Recently, in South Africa, researchers let two AIs have their way in the popular “sandbox” video game Minecraft. The objective? Observe their evolution in this environment and better understand the potential shortcomings of AI in general when they are not guided by humans.
Special AI model for Minecraft
As a reminder, Minecraft is a video game released in 2011. This open world integrates a crafting system focused on the exploitation and transformation of natural resources. is the objective Build structures using small cubes. Minecraft surpassed the 200 million copies mark in mid-2020 for a community of over 125 million monthly active players. Thus it is the best selling game in history.
For Steven James, a researcher at the University of the Witwatersrand (South Africa), Minecraft could be one. A wonderful playground for young AI. The intelligence involved here is truly multitasking, and learning is key to their formation and evolution. So this is a question of machine learning, a process that allows AI to learn from its mistakes and gain influence when solving tasks. without initially programming for.
The AI model from South African researchers is none other than MinePlanner, Made specifically for testing in the Minecraft game. The results of the study were then pre-published on the arXiv platform on December 20, 2023.
Very low performance
The researchers created two AIs using MinePlanner. Each had to ascertain the total 45 constructions divided into three difficulty levels : Easy, Intermediate and Difficult. For the AIs, the most complex thing was dealing with the massive amount of information contained in the game. They then had to discard data deemed unusable for the realization of their constructs and thus progress on their own.

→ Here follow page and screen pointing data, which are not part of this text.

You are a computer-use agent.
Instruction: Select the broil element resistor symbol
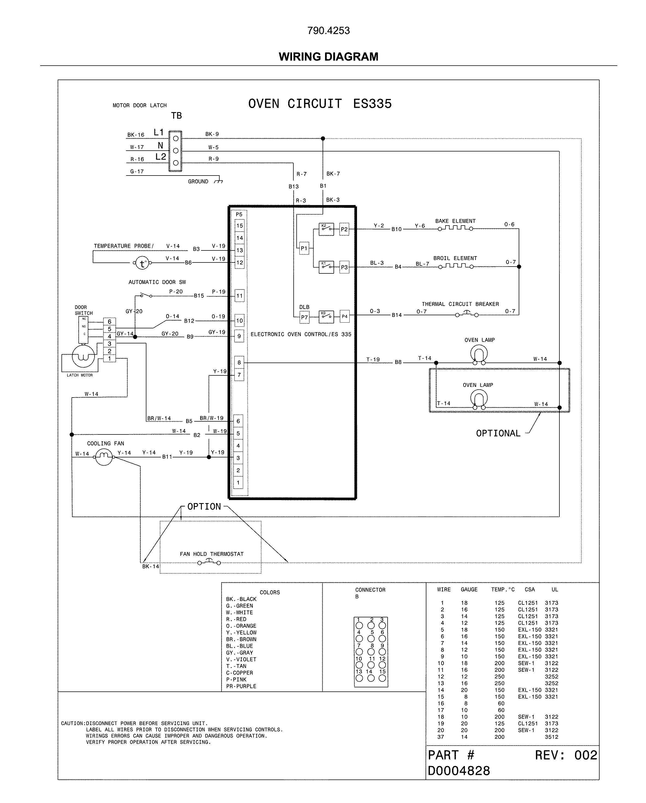(x=456, y=266)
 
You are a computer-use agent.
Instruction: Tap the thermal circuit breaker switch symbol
(x=467, y=314)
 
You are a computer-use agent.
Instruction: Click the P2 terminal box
(x=344, y=229)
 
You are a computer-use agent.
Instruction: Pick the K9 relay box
(x=326, y=316)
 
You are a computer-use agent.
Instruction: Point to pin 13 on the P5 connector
(x=239, y=250)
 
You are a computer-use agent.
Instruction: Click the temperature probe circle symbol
(x=142, y=263)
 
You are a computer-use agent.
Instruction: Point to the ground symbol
(x=219, y=181)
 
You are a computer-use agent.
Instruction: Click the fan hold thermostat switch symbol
(x=209, y=562)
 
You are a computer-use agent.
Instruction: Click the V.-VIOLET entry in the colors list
(x=241, y=659)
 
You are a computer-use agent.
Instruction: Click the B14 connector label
(x=397, y=315)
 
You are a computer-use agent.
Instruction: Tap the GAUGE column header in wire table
(x=469, y=589)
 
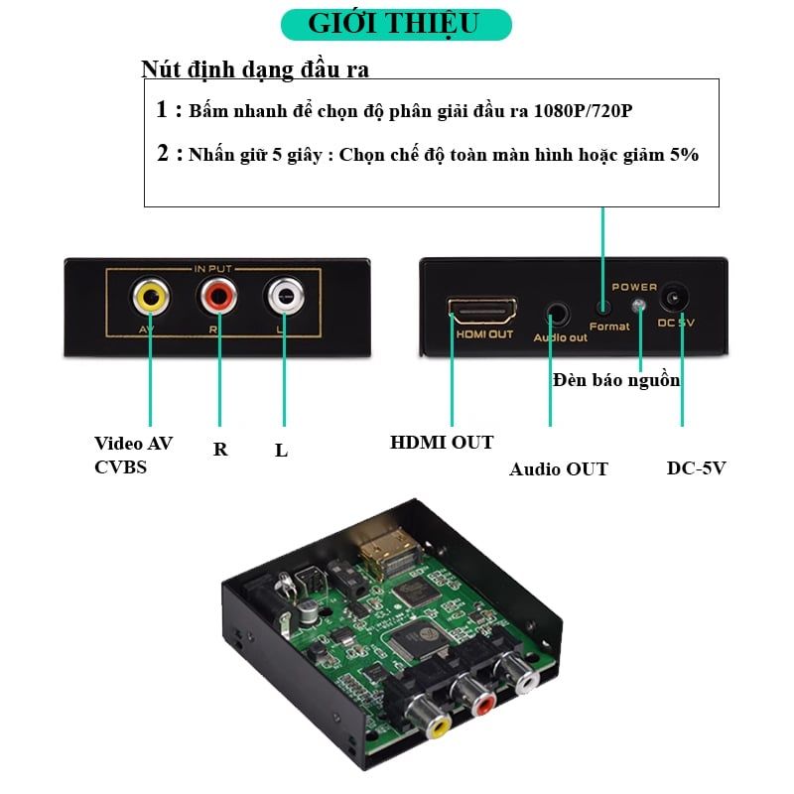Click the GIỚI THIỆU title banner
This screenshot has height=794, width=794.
pyautogui.click(x=395, y=24)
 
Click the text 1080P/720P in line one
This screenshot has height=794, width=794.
pyautogui.click(x=583, y=110)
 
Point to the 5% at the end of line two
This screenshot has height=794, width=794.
pyautogui.click(x=684, y=155)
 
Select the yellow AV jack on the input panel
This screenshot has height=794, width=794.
pyautogui.click(x=151, y=295)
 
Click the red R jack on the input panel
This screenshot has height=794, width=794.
pyautogui.click(x=217, y=295)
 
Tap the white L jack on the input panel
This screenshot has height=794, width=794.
pyautogui.click(x=284, y=295)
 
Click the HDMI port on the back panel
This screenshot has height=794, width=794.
pyautogui.click(x=483, y=310)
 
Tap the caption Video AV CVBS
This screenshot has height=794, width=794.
pyautogui.click(x=133, y=455)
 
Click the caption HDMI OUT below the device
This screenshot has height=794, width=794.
pyautogui.click(x=442, y=443)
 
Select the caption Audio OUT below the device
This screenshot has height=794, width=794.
pyautogui.click(x=559, y=468)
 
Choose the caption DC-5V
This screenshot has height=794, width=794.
pyautogui.click(x=696, y=467)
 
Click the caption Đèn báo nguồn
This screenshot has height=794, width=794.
pyautogui.click(x=616, y=380)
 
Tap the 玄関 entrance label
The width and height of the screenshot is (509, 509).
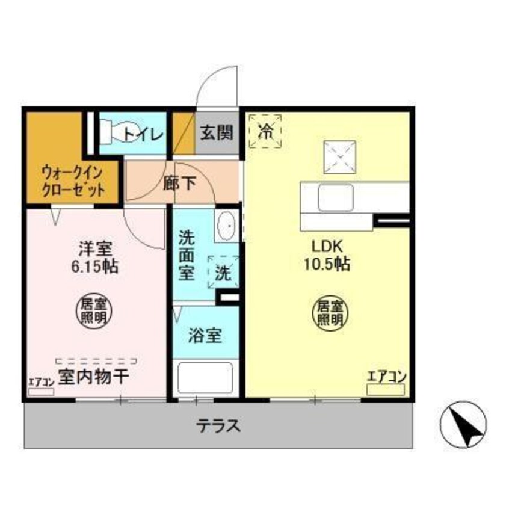[216, 133]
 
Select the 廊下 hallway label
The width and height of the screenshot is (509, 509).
[179, 184]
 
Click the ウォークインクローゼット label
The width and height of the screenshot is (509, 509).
[73, 181]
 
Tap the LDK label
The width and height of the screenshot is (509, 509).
[327, 247]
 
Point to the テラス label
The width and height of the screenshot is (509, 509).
[218, 427]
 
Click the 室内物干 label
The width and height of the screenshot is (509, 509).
[93, 378]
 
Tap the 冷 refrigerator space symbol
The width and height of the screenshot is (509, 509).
[265, 131]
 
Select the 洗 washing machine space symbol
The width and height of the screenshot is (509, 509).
[223, 272]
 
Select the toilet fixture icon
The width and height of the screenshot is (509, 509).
[109, 132]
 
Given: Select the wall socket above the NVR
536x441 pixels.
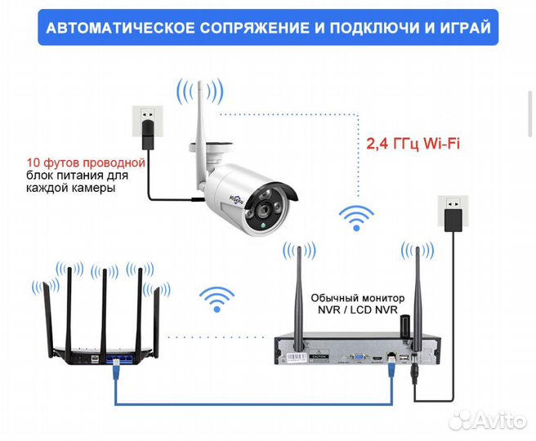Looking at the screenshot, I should (451, 204).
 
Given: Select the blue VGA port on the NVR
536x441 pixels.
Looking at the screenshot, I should (357, 356).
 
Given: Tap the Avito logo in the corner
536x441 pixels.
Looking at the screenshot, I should (491, 418).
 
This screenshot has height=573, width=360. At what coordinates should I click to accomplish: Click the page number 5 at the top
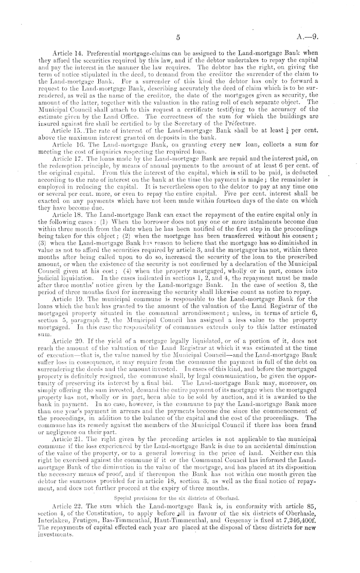coord(177,37)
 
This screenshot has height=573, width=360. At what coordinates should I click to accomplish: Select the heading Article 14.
coord(66,53)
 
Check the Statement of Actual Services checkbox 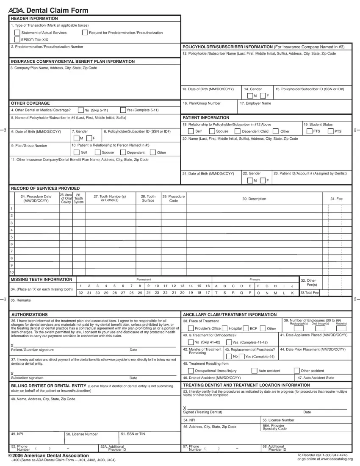coord(17,33)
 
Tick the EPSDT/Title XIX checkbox coord(17,39)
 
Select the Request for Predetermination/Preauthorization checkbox coord(85,33)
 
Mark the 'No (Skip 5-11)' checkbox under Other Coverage coord(80,110)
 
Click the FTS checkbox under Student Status coord(309,131)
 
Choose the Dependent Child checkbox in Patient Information coord(237,131)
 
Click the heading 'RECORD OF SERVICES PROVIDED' coord(45,188)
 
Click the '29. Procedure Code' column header coord(173,199)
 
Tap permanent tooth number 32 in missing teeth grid coord(80,293)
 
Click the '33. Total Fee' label coord(309,293)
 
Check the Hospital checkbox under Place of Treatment coord(224,328)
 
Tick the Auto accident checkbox coord(254,371)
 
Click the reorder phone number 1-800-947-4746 coord(334,455)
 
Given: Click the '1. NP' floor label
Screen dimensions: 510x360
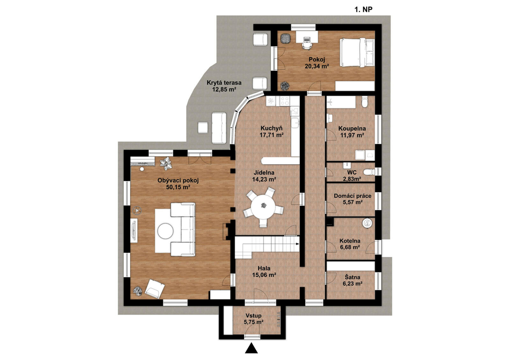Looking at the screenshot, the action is click(x=363, y=10).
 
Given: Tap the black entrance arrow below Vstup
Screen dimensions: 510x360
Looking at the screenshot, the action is click(x=251, y=348).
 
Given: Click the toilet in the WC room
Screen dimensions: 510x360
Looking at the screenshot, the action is click(x=369, y=172).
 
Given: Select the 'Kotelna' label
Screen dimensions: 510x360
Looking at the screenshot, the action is click(x=350, y=241).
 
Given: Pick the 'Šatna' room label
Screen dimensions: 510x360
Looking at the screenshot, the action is click(x=352, y=277).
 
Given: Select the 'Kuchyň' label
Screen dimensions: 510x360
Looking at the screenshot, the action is click(x=271, y=128).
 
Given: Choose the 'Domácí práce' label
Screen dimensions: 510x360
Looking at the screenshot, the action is click(x=353, y=196).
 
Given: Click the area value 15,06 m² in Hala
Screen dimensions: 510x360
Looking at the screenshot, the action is click(x=264, y=275).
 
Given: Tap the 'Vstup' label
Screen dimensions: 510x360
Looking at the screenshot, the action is click(x=254, y=316).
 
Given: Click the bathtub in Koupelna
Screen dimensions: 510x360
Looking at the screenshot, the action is click(x=341, y=104).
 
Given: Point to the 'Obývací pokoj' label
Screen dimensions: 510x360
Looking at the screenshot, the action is click(x=178, y=180).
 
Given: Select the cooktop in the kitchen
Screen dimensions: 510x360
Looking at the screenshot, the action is click(x=285, y=101).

The results were not really conclusive. Indeed, the first AI managed to complete fourteen simple constructions and three intermediate level constructions. The second AI managed to complete only five simple and only one intermediate construction. According to scientists, the second AI especially suffers and His memory falters on most tasks Before you can make them.
The authors explain that there are still technical gaps to overcome in solving some of the problems. However, such work can help Develop new approaches
And perhaps in more complex areas. Thus, the future will tell us whether it will be possible to better understand AI learning using the MinePlanner tool.